I recently read the first trade collection of the Brian Wood Star Wars series and… well, it didn’t go well and this was some time before the very recent controversy over Wood’s interactions with female comics professionals. But it also got me thinking as to why I’m still looking at items in the Expanded Universe at all. It’s fair to say that I’ve become more disillusioned with Star Wars over the last decade due to a combination of corporate decisions and dismissal of it from one G. Lucas who’s nevertheless happy to profit from it.

Reading the new comic, however, brought a new aspect to the fore that I’d been unaware of, or perhaps trying really hard not to notice – and that’s the sense that the magic has gone. People go to the films, they see works like Star Wars that take them away to another world, another time but it’s only for a couple of hours. What if you could stay longer? What if there were more stories? What if you didn’t have to let that magical experience fade away? Enter the Expanded Universe.

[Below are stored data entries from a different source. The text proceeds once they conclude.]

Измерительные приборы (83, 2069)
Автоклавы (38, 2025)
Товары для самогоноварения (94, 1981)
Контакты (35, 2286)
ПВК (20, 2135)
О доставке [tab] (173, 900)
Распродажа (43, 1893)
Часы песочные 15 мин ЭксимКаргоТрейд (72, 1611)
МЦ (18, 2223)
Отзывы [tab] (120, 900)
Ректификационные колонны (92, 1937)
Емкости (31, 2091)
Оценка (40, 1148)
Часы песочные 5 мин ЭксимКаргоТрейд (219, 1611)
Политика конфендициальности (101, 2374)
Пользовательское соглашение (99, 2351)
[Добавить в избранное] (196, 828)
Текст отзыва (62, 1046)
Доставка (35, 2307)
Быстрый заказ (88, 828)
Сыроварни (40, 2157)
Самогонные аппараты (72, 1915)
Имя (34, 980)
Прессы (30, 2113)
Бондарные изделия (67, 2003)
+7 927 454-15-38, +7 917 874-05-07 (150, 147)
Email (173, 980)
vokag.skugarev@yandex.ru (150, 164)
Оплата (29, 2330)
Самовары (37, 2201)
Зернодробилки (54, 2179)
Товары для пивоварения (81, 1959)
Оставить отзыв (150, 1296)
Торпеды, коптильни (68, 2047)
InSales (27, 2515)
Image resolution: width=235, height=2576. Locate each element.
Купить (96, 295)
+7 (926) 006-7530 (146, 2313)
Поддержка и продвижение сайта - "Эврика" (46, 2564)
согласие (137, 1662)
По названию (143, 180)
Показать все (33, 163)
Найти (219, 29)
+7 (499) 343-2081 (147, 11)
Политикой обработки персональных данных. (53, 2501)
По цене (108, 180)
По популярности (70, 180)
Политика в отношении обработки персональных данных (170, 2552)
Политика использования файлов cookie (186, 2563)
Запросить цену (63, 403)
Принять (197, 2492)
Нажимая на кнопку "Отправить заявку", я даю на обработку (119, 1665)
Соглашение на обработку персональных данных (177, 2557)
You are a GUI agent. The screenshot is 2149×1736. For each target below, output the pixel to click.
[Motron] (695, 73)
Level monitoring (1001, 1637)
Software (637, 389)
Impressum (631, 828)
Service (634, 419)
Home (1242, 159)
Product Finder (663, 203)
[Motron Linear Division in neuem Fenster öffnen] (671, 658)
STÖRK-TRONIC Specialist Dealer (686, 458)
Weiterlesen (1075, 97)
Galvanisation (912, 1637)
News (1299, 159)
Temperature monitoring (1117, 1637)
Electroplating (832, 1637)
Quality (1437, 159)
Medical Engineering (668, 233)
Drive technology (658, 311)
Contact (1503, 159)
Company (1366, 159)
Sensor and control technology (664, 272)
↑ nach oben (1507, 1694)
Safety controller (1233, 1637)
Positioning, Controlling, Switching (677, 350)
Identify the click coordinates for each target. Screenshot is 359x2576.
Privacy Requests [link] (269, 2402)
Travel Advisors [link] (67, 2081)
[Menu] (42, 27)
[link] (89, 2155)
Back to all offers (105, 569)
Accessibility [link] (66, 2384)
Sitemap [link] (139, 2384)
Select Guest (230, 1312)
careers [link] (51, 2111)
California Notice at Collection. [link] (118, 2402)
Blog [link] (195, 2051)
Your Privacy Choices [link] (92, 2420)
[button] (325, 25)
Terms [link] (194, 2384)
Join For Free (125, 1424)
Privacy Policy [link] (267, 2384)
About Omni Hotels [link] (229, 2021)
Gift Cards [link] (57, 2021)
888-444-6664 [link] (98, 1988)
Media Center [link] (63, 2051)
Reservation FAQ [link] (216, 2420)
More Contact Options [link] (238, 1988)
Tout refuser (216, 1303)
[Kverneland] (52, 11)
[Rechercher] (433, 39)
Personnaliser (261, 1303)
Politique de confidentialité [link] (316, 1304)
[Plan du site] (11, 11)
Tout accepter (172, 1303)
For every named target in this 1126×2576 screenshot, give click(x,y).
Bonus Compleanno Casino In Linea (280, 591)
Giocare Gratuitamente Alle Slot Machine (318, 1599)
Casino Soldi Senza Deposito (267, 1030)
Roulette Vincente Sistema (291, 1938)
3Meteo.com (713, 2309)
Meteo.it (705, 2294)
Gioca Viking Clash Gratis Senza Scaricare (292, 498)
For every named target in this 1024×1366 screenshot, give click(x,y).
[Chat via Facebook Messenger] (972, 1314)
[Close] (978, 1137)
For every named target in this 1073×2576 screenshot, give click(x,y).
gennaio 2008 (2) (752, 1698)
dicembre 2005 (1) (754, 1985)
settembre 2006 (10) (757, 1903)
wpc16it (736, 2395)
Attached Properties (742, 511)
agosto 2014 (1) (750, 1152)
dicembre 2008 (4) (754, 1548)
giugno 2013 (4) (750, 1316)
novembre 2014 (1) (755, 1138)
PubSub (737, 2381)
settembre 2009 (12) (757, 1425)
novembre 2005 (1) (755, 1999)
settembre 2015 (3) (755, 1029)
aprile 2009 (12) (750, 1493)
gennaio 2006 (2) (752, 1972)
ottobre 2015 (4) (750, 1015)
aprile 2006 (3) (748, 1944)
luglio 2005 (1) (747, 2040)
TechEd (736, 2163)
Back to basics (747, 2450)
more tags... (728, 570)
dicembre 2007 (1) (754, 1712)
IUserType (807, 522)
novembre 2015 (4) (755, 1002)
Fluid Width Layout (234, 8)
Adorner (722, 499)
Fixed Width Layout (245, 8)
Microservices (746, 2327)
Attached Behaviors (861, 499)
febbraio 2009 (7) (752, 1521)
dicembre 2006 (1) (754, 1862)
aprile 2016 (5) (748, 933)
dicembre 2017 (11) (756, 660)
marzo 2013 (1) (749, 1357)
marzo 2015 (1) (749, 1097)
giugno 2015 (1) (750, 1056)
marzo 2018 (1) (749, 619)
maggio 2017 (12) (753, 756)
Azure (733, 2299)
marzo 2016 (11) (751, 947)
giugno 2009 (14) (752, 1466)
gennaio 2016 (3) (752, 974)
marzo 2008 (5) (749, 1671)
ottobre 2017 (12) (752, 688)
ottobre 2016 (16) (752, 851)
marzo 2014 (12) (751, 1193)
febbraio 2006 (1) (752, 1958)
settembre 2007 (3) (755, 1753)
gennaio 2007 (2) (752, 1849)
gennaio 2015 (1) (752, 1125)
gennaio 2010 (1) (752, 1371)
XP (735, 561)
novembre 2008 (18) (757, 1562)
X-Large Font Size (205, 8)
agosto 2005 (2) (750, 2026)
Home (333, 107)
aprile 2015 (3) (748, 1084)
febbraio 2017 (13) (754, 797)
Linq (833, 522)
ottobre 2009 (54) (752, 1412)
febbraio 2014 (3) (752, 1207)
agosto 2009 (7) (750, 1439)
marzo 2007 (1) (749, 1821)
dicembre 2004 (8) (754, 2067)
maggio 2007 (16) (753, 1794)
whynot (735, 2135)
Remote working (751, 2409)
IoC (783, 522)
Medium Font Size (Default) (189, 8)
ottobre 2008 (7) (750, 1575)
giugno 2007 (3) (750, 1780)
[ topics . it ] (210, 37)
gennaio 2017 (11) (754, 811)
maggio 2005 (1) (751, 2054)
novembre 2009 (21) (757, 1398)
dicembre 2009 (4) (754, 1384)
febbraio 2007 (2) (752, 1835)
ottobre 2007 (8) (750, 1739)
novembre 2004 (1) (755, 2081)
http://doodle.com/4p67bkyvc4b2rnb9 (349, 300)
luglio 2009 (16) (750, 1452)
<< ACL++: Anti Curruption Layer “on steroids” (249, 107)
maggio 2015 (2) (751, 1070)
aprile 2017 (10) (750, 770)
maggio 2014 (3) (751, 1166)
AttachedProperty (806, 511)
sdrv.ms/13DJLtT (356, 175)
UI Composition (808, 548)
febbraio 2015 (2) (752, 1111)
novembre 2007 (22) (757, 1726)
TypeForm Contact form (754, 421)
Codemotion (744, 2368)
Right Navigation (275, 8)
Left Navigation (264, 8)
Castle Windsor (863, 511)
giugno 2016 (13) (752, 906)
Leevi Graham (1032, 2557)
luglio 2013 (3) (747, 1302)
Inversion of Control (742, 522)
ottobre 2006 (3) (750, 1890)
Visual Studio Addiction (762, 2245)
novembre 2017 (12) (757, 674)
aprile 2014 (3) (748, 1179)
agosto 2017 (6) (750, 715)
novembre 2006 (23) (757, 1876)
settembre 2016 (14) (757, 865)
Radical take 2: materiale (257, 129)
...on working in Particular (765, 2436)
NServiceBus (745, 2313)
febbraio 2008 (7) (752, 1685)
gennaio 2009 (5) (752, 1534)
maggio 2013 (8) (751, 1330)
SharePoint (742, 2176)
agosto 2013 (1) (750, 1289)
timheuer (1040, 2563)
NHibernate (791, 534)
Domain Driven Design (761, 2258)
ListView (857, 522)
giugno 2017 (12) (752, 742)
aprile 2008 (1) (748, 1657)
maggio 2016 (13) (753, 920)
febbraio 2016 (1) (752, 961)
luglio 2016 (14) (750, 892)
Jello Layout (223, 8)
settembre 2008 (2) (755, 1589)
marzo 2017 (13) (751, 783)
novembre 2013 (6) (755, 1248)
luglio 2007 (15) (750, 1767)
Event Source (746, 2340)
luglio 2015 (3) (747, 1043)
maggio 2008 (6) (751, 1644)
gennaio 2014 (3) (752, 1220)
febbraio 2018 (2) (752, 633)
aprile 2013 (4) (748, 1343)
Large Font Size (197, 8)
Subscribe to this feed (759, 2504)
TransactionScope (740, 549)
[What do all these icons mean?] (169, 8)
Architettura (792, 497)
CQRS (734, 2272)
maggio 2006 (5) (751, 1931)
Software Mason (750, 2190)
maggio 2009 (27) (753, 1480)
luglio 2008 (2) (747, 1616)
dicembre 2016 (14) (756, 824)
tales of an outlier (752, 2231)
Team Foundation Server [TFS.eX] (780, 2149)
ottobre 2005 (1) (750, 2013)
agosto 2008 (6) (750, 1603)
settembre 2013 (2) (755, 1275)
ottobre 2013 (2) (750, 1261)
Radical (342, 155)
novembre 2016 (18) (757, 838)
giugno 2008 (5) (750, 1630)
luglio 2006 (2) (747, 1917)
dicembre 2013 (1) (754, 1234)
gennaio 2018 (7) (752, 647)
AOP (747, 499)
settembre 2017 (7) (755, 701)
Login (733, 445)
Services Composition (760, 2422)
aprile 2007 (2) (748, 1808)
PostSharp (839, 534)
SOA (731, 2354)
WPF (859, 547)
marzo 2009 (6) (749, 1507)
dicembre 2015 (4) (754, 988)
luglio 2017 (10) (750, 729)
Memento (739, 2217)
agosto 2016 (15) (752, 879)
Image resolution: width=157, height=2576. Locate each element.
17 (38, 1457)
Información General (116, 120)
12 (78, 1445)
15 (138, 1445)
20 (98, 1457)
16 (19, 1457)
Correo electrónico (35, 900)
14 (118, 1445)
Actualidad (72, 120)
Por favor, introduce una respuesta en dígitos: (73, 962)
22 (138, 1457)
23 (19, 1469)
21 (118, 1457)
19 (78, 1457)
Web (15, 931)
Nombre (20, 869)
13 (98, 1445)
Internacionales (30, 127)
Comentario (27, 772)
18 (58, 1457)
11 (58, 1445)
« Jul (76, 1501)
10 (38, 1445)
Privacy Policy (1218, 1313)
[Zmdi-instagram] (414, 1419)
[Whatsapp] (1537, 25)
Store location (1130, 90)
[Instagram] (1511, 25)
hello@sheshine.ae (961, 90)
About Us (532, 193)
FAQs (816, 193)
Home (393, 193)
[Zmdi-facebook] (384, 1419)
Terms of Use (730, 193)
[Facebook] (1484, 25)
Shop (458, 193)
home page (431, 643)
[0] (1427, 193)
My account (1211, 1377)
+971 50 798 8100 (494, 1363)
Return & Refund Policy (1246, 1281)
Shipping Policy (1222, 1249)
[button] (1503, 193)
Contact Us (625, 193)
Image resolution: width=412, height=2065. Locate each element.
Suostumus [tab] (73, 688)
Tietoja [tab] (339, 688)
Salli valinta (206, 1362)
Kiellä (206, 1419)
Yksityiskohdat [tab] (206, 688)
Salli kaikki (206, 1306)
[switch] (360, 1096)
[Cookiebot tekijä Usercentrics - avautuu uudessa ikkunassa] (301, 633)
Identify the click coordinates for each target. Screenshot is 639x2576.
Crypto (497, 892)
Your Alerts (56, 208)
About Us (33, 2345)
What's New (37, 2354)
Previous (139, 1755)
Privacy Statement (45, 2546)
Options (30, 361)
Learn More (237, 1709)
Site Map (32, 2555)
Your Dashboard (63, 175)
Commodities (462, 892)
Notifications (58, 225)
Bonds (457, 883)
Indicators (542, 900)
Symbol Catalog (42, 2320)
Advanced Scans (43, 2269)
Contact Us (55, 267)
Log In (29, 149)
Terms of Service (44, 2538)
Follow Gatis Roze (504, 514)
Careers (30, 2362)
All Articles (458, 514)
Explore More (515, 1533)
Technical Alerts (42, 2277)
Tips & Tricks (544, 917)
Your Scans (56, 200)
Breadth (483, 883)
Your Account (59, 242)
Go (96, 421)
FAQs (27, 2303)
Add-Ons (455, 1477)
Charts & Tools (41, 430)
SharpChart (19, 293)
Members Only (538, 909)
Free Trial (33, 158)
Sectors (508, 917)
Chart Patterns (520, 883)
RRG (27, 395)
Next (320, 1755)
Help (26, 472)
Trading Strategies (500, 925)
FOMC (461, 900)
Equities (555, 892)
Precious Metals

So what did Wood’s Star Wars do that was so offensive? It went and stomped all over the Classic Star Wars run by Goodwin and Williamson, oh it wasn’t intentional, it was a side-effect! It wasn’t personal, it was just business, you understand? Oh, I understand all right and I’m flogging the book in response at a very competitive rate! Just business you understand?

It has been, in a way, the essence of Star Wars fandom to fix things, to reconcile the apparently irreconcilable, to innovate boldly where few others would and square any and all circles!  Except this does not work on this new series – for starters there’s a entire load of TIE Interceptors around and not just a standard, garden variety type either. Nah, these have torpedoes, shields and hyperdrives! Overpowered? Oh yes, Soontir Fel would have caused utter mayhem with one of these. Then there is Darth Vader’s flagship Super Star Destroyer – the Executor. That’s where the hit really comes from because the building and launch of the Executor and its assault on Yavin is a major part of Classic Star Wars.

So, if I’m to enjoy this new series it is going to have to be at the cost of another that I hold in much greater esteem and that’s a choice I do not care to make. Oh but it’s part of a new continuity? Oh it is? Well, must be one where the Imperials are idiots and they just let the Rebels leg it from Yavin! Another one of the classic serial’s ideas was that the Empire blockades Yavin to keep the Rebels penned up, why let them run to establish another secret base they then have to find all over again?

But I’m not supposed to think logically about all this, I’m supposed to be a fan and buy uncritically. I’m supposed to find reasons to like a story, I’m supposed to be able to once again see that magic that was in the films that drew me to these stories in the first place. But I can’t because the magic isn’t there! Oh, I’ve chased it and searched it but it’s just…. Gone.

And it’s not coming back. Oh there’ll be new stories, in a year or so there’ll be a new film but will it be for me? Will it speak to me in the way the first three films did so long ago? I doubt it. Similarly, the new stories may be very well done, but I doubt they’ll be for me, given my response to the likely first representative of them.

Fleeing the end then? Doesn’t look like it, not this time. Nope, this time, time’s up.